== Problem to solve ==
Pull every line from the data below and write each one out unchanged, in the same order.

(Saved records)
--- Begin ---
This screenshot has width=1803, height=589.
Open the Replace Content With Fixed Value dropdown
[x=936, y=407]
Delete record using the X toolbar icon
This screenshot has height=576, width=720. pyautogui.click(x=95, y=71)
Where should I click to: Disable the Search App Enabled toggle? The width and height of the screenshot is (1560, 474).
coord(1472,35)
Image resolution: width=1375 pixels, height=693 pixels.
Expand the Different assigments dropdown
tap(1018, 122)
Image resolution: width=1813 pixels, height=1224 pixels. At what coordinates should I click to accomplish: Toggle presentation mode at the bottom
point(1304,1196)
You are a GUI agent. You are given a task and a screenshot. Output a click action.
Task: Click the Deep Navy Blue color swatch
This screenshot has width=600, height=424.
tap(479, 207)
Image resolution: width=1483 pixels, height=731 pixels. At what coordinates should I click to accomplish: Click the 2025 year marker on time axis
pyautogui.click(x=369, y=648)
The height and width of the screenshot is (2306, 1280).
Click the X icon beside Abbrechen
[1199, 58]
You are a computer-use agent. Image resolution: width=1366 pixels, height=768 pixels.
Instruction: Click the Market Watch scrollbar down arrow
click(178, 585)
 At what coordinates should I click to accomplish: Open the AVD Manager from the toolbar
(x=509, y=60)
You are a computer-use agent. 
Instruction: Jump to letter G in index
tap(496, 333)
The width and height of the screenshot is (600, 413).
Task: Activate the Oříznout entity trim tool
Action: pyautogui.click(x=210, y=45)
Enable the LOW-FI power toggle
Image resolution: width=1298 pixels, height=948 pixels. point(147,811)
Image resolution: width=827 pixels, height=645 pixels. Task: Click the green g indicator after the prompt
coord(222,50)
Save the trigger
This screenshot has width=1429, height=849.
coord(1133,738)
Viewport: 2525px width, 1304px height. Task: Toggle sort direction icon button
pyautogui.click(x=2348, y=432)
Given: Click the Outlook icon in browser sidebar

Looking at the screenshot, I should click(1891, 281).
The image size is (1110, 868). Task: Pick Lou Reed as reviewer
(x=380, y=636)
--- End ---
== Correct response ==
This screenshot has width=1803, height=589.
Open the Replace Content With Fixed Value dropdown
[x=936, y=407]
Delete record using the X toolbar icon
This screenshot has height=576, width=720. pyautogui.click(x=95, y=71)
Where should I click to: Disable the Search App Enabled toggle? The width and height of the screenshot is (1560, 474).
coord(1472,35)
Image resolution: width=1375 pixels, height=693 pixels.
Expand the Different assigments dropdown
tap(1018, 122)
Image resolution: width=1813 pixels, height=1224 pixels. At what coordinates should I click to accomplish: Toggle presentation mode at the bottom
point(1304,1196)
You are a GUI agent. You are given a task and a screenshot. Output a click action.
Task: Click the Deep Navy Blue color swatch
This screenshot has width=600, height=424.
tap(479, 207)
Image resolution: width=1483 pixels, height=731 pixels. At what coordinates should I click to accomplish: Click the 2025 year marker on time axis
pyautogui.click(x=369, y=648)
The height and width of the screenshot is (2306, 1280).
Click the X icon beside Abbrechen
[1199, 58]
You are a computer-use agent. Image resolution: width=1366 pixels, height=768 pixels.
Instruction: Click the Market Watch scrollbar down arrow
click(178, 585)
 At what coordinates should I click to accomplish: Open the AVD Manager from the toolbar
(x=509, y=60)
You are a computer-use agent. 
Instruction: Jump to letter G in index
tap(496, 333)
The width and height of the screenshot is (600, 413).
Task: Activate the Oříznout entity trim tool
Action: pyautogui.click(x=210, y=45)
Enable the LOW-FI power toggle
Image resolution: width=1298 pixels, height=948 pixels. point(147,811)
Image resolution: width=827 pixels, height=645 pixels. Task: Click the green g indicator after the prompt
coord(222,50)
Save the trigger
This screenshot has width=1429, height=849.
coord(1133,738)
Viewport: 2525px width, 1304px height. Task: Toggle sort direction icon button
pyautogui.click(x=2348, y=432)
Given: Click the Outlook icon in browser sidebar

Looking at the screenshot, I should click(1891, 281).
The image size is (1110, 868). Task: Pick Lou Reed as reviewer
(x=380, y=636)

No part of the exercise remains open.